**処理対象レコード:**
==========

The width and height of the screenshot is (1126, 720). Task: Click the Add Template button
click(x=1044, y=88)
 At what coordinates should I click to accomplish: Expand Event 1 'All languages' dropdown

==========

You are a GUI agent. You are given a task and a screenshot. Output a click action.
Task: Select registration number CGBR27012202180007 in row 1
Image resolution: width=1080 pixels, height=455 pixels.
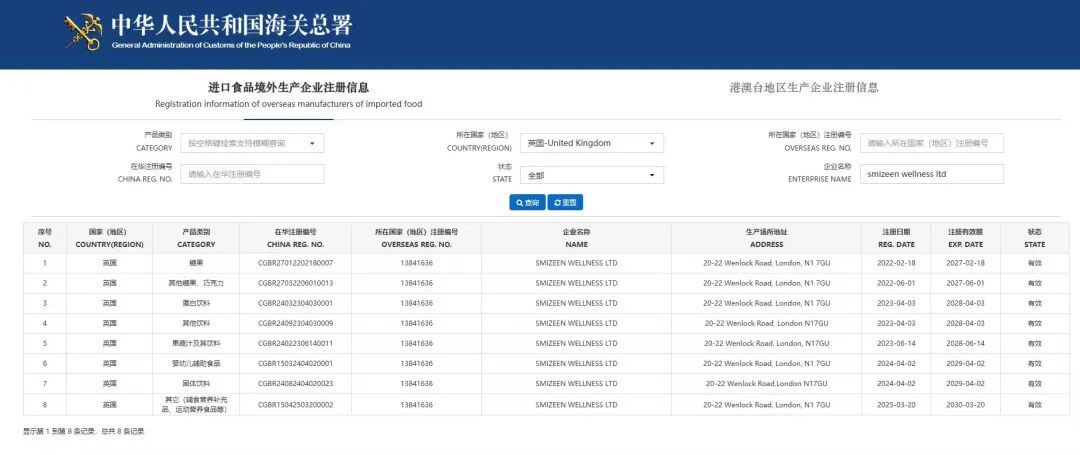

==========

**タスクの説明:**
上のレコードのうち、「The width and」を含む行から「At what coordinates」を含む行までを、「dropdown」を「menu」に入れ替えて書き直してください。ほかは一切変えず、その範囲の行だけを出力すること。

**タスクの解答:**
The width and height of the screenshot is (1126, 720). Task: Click the Add Template button
click(x=1044, y=88)
 At what coordinates should I click to accomplish: Expand Event 1 'All languages' menu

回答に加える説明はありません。